(Source records)
···
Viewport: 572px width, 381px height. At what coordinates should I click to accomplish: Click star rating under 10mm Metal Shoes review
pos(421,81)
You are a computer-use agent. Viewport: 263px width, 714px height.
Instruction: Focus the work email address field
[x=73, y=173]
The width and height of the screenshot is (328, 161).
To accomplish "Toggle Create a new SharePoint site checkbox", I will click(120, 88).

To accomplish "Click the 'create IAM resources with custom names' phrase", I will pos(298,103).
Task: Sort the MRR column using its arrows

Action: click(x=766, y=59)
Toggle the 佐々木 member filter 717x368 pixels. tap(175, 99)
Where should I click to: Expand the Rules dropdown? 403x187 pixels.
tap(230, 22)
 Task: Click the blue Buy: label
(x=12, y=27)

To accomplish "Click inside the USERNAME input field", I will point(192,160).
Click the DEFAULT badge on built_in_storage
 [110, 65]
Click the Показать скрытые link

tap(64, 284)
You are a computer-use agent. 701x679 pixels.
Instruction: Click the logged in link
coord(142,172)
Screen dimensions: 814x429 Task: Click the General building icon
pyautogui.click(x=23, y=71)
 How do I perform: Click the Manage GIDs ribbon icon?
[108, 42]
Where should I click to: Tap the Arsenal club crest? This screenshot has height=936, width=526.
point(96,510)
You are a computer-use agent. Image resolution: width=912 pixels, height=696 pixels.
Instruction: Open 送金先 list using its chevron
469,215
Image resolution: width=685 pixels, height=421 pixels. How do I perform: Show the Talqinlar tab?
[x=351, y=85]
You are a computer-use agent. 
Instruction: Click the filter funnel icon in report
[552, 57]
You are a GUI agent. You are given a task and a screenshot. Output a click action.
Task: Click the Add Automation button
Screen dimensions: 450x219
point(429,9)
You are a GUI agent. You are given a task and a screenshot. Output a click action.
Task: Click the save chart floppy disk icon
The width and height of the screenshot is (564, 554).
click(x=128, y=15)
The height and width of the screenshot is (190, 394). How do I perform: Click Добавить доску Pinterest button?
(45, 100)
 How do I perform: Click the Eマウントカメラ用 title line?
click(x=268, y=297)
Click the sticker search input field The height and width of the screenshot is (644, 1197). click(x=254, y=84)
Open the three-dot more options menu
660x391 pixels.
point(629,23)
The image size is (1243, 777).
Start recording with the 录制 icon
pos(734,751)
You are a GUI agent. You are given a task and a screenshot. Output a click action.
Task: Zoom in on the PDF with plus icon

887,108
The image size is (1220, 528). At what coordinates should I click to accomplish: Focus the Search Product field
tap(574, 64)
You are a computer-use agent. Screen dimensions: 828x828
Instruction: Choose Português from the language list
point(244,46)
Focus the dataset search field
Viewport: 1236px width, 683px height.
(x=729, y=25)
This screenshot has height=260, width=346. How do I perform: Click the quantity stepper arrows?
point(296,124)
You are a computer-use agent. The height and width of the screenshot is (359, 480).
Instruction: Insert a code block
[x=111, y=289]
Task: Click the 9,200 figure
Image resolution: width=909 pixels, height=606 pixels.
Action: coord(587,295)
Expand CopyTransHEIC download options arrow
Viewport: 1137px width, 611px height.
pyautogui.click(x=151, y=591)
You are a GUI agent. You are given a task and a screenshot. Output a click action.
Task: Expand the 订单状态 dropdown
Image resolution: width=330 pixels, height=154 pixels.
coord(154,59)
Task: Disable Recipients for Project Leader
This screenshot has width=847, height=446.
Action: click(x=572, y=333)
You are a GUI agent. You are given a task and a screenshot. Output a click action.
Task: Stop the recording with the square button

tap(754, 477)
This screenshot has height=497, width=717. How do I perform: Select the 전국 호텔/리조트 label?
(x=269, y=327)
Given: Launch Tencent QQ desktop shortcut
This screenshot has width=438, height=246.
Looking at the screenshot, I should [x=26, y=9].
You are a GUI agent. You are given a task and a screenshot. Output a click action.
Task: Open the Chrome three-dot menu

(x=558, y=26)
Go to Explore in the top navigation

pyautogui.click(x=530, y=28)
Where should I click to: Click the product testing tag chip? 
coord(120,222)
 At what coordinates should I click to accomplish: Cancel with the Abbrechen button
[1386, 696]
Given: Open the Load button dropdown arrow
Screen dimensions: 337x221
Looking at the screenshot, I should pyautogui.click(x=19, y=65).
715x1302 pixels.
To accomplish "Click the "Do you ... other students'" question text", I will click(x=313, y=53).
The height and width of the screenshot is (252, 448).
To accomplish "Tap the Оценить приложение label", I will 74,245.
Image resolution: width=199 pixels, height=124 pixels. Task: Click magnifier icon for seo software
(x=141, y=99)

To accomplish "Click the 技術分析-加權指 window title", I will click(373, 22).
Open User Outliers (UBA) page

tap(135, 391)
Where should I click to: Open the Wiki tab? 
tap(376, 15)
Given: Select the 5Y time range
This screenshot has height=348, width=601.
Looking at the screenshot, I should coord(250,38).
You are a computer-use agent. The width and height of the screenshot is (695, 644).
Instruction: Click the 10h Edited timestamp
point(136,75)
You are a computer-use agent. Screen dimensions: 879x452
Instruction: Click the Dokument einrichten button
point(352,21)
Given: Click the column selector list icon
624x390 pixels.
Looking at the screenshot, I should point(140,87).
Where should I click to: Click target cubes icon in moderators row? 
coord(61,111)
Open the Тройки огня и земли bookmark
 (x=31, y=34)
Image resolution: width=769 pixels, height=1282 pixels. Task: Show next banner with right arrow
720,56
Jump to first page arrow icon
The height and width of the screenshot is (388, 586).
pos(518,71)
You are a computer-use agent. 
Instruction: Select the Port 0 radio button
···
## TASK STATEMENT:
Each entry above must be repeated word for word.

## RESPONSE AREA:
Viewport: 572px width, 381px height. At what coordinates should I click to accomplish: Click star rating under 10mm Metal Shoes review
pos(421,81)
You are a computer-use agent. Viewport: 263px width, 714px height.
Instruction: Focus the work email address field
[x=73, y=173]
The width and height of the screenshot is (328, 161).
To accomplish "Toggle Create a new SharePoint site checkbox", I will click(120, 88).

To accomplish "Click the 'create IAM resources with custom names' phrase", I will pos(298,103).
Task: Sort the MRR column using its arrows

Action: click(x=766, y=59)
Toggle the 佐々木 member filter 717x368 pixels. tap(175, 99)
Where should I click to: Expand the Rules dropdown? 403x187 pixels.
tap(230, 22)
 Task: Click the blue Buy: label
(x=12, y=27)

To accomplish "Click inside the USERNAME input field", I will point(192,160).
Click the DEFAULT badge on built_in_storage
 [110, 65]
Click the Показать скрытые link

tap(64, 284)
You are a computer-use agent. 701x679 pixels.
Instruction: Click the logged in link
coord(142,172)
Screen dimensions: 814x429 Task: Click the General building icon
pyautogui.click(x=23, y=71)
 How do I perform: Click the Manage GIDs ribbon icon?
[108, 42]
Where should I click to: Tap the Arsenal club crest? This screenshot has height=936, width=526.
point(96,510)
You are a computer-use agent. Image resolution: width=912 pixels, height=696 pixels.
Instruction: Open 送金先 list using its chevron
469,215
Image resolution: width=685 pixels, height=421 pixels. How do I perform: Show the Talqinlar tab?
[x=351, y=85]
You are a computer-use agent. 
Instruction: Click the filter funnel icon in report
[552, 57]
You are a GUI agent. You are given a task and a screenshot. Output a click action.
Task: Click the Add Automation button
Screen dimensions: 450x219
point(429,9)
You are a GUI agent. You are given a task and a screenshot. Output a click action.
Task: Click the save chart floppy disk icon
The width and height of the screenshot is (564, 554).
click(x=128, y=15)
The height and width of the screenshot is (190, 394). How do I perform: Click Добавить доску Pinterest button?
(45, 100)
 How do I perform: Click the Eマウントカメラ用 title line?
click(x=268, y=297)
Click the sticker search input field The height and width of the screenshot is (644, 1197). click(x=254, y=84)
Open the three-dot more options menu
660x391 pixels.
point(629,23)
The image size is (1243, 777).
Start recording with the 录制 icon
pos(734,751)
You are a GUI agent. You are given a task and a screenshot. Output a click action.
Task: Zoom in on the PDF with plus icon

887,108
The image size is (1220, 528). At what coordinates should I click to accomplish: Focus the Search Product field
tap(574, 64)
You are a computer-use agent. Screen dimensions: 828x828
Instruction: Choose Português from the language list
point(244,46)
Focus the dataset search field
Viewport: 1236px width, 683px height.
(x=729, y=25)
This screenshot has height=260, width=346. How do I perform: Click the quantity stepper arrows?
point(296,124)
You are a computer-use agent. The height and width of the screenshot is (359, 480).
Instruction: Insert a code block
[x=111, y=289]
Task: Click the 9,200 figure
Image resolution: width=909 pixels, height=606 pixels.
Action: coord(587,295)
Expand CopyTransHEIC download options arrow
Viewport: 1137px width, 611px height.
pyautogui.click(x=151, y=591)
You are a GUI agent. You are given a task and a screenshot. Output a click action.
Task: Expand the 订单状态 dropdown
Image resolution: width=330 pixels, height=154 pixels.
coord(154,59)
Task: Disable Recipients for Project Leader
This screenshot has width=847, height=446.
Action: click(x=572, y=333)
You are a GUI agent. You are given a task and a screenshot. Output a click action.
Task: Stop the recording with the square button

tap(754, 477)
This screenshot has height=497, width=717. How do I perform: Select the 전국 호텔/리조트 label?
(x=269, y=327)
Given: Launch Tencent QQ desktop shortcut
This screenshot has width=438, height=246.
Looking at the screenshot, I should [x=26, y=9].
You are a GUI agent. You are given a task and a screenshot. Output a click action.
Task: Open the Chrome three-dot menu

(x=558, y=26)
Go to Explore in the top navigation

pyautogui.click(x=530, y=28)
Where should I click to: Click the product testing tag chip? 
coord(120,222)
 At what coordinates should I click to accomplish: Cancel with the Abbrechen button
[1386, 696]
Given: Open the Load button dropdown arrow
Screen dimensions: 337x221
Looking at the screenshot, I should pyautogui.click(x=19, y=65).
715x1302 pixels.
To accomplish "Click the "Do you ... other students'" question text", I will click(x=313, y=53).
The height and width of the screenshot is (252, 448).
To accomplish "Tap the Оценить приложение label", I will 74,245.
Image resolution: width=199 pixels, height=124 pixels. Task: Click magnifier icon for seo software
(x=141, y=99)

To accomplish "Click the 技術分析-加權指 window title", I will click(373, 22).
Open User Outliers (UBA) page

tap(135, 391)
Where should I click to: Open the Wiki tab? 
tap(376, 15)
Given: Select the 5Y time range
This screenshot has height=348, width=601.
Looking at the screenshot, I should coord(250,38).
You are a computer-use agent. The width and height of the screenshot is (695, 644).
Instruction: Click the 10h Edited timestamp
point(136,75)
You are a computer-use agent. Screen dimensions: 879x452
Instruction: Click the Dokument einrichten button
point(352,21)
Given: Click the column selector list icon
624x390 pixels.
Looking at the screenshot, I should point(140,87).
Where should I click to: Click target cubes icon in moderators row? 
coord(61,111)
Open the Тройки огня и земли bookmark
 (x=31, y=34)
Image resolution: width=769 pixels, height=1282 pixels. Task: Show next banner with right arrow
720,56
Jump to first page arrow icon
The height and width of the screenshot is (388, 586).
pos(518,71)
You are a computer-use agent. 
Instruction: Select the Port 0 radio button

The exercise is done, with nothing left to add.